Applying access control management with the Zero Trust design in microservices architecture using
Service Mesh
{In today's corporate development landscape, Docker and Kubernetes have emerged as pivotal technologies, playing an indispensable role in orchestrating containerized applications. Their adoption has become paramount for organizations striving to achieve scalability, agility, and efficient resource management in the era of modern cloud-native computing. Despite the advancements in container and orchestration technologies, microservice-based applications still face numerous challenges, including issues related to network security and reliability. One of the most prevalent vulnerabilities in web applications is broken access control, which can result in unauthorized access to sensitive information, unauthorized data modification, or unauthorized execution of business functions.
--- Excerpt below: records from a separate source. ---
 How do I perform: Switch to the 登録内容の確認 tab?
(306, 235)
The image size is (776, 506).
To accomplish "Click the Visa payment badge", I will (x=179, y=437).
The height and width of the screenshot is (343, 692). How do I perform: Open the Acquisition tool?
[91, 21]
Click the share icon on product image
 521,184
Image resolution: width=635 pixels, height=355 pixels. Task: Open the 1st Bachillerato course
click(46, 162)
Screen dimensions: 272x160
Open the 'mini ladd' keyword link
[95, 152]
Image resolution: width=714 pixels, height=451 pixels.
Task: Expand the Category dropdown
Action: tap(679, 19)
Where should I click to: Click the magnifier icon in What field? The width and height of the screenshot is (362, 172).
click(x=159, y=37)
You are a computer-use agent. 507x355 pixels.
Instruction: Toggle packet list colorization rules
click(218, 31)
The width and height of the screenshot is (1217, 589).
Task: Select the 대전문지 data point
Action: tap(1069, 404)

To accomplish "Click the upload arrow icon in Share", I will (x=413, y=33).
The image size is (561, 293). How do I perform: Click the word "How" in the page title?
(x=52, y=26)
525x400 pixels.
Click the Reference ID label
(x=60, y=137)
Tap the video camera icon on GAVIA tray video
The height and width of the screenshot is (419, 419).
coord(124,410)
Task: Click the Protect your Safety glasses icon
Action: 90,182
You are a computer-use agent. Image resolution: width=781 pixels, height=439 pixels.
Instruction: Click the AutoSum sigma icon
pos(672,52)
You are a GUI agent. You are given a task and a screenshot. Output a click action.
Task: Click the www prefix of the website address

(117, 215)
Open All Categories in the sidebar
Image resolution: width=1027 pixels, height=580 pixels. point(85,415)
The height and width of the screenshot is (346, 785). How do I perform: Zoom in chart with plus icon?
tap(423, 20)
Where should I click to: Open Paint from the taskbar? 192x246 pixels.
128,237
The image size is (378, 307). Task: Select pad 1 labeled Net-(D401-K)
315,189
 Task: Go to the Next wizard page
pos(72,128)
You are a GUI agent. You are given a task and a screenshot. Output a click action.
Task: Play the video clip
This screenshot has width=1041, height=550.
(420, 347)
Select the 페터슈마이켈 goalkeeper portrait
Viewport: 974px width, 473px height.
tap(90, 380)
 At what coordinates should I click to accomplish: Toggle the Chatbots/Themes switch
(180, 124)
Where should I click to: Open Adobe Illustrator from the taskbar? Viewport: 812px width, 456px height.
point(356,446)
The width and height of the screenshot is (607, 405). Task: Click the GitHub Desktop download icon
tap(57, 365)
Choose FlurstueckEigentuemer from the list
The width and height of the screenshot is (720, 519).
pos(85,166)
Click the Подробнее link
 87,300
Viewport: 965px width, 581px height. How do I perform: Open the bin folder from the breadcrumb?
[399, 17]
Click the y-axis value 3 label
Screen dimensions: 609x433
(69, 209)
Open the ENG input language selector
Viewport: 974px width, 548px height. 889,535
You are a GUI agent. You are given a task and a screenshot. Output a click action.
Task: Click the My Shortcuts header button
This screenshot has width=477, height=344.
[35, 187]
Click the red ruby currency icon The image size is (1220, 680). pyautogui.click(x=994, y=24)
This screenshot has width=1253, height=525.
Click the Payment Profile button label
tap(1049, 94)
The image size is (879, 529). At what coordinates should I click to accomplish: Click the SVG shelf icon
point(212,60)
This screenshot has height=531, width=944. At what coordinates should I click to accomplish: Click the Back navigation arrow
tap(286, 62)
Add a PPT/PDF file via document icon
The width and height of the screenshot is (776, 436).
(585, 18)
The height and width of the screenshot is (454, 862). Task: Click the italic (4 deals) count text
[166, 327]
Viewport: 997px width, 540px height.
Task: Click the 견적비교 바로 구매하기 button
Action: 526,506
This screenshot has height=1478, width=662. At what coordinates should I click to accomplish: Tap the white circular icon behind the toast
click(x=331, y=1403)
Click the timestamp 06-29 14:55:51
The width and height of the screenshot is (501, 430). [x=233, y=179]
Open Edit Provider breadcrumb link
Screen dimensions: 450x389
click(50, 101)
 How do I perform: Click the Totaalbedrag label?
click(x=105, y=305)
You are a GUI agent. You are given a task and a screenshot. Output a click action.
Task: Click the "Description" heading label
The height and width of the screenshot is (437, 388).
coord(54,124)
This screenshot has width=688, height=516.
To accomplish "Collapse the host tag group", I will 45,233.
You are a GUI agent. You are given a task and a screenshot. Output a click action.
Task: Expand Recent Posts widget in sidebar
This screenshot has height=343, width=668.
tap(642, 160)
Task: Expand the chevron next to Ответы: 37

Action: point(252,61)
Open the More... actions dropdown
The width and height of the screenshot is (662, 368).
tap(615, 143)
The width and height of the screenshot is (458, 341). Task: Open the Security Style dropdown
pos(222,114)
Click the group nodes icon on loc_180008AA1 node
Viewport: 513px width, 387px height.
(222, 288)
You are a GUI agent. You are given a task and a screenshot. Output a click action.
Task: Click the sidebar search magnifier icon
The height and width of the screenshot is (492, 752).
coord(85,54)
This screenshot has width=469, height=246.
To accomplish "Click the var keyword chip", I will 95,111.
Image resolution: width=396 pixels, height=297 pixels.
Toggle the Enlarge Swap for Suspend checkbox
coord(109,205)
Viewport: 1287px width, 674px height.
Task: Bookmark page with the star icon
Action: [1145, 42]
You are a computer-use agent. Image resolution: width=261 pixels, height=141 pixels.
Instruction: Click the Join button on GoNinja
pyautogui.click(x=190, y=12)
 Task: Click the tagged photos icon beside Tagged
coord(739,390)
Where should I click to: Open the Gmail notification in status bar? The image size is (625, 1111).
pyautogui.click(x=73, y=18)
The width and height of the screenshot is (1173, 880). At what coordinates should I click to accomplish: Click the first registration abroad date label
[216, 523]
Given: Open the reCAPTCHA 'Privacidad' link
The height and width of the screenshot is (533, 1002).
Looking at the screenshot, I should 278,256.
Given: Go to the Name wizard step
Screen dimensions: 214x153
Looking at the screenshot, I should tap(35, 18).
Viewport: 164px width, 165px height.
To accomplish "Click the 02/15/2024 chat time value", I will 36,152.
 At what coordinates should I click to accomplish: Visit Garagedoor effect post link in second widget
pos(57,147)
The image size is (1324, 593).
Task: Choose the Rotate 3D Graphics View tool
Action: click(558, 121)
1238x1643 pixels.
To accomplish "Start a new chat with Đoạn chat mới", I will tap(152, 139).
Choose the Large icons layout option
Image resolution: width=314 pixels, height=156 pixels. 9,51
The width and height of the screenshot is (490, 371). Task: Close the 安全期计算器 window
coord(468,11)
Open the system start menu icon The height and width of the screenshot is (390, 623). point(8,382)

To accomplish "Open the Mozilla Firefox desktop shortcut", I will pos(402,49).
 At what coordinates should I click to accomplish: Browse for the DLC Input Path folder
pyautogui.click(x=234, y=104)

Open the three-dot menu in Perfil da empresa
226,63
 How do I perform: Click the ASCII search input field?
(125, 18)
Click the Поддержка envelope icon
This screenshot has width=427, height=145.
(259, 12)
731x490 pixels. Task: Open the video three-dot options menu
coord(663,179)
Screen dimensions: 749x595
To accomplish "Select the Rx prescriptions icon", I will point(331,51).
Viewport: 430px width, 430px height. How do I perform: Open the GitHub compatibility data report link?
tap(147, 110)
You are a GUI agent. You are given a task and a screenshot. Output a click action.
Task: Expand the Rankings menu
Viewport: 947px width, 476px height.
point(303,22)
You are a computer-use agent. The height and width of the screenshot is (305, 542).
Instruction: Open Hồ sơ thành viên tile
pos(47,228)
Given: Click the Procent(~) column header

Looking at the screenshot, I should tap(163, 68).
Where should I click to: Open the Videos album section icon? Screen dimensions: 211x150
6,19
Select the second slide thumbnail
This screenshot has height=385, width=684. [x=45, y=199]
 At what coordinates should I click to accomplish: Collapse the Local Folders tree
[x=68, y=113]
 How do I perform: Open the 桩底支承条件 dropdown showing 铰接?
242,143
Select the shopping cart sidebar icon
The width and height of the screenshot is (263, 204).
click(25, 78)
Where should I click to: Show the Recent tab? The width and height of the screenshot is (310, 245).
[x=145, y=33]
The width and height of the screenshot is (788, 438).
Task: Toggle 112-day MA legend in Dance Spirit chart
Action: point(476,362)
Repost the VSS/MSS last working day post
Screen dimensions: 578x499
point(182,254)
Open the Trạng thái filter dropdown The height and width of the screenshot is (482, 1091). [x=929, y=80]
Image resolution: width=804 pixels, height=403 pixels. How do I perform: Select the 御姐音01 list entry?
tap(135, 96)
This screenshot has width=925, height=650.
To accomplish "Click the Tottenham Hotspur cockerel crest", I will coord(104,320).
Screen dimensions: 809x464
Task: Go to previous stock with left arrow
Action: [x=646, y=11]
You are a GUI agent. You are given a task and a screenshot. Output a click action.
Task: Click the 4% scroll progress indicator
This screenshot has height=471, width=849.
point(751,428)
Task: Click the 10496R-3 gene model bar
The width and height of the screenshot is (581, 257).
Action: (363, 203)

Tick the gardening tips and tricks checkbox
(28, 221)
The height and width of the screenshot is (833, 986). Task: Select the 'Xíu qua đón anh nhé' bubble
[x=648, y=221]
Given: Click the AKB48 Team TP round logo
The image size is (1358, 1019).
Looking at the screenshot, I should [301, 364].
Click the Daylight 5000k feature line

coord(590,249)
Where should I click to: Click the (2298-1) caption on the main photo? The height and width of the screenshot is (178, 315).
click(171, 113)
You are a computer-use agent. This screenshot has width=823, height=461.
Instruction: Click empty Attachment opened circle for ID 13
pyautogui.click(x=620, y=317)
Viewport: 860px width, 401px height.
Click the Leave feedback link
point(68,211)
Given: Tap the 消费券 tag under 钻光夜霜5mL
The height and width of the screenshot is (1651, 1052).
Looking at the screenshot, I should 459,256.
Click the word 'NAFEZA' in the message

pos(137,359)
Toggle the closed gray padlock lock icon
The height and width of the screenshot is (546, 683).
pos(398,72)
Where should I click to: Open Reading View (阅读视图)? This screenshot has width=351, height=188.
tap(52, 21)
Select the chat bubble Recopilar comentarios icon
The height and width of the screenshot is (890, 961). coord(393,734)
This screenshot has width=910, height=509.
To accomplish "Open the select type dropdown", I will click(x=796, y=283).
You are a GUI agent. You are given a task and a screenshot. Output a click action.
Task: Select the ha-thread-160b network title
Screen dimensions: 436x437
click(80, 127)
This research aims to explore various access control approaches within the context of service mesh and determine which mesh architecture aligns best with our testing objectives. To conduct our investigations, this study will utilize the Kind simulator to locally run Kubernetes clusters, simulating a microservices scenario provided by GoogleCloudPlatform. Additionally, this study will incorporate cloud-based testing and compare the results with the local testing scenarios, providing the necessary information to replicate this study by other researchers. Through a systematic examination of some metrics, by shedding light on performance, security, and usability dimensions, this study seeks to advance the understanding of access control in the context of evolving microservice ecosystems.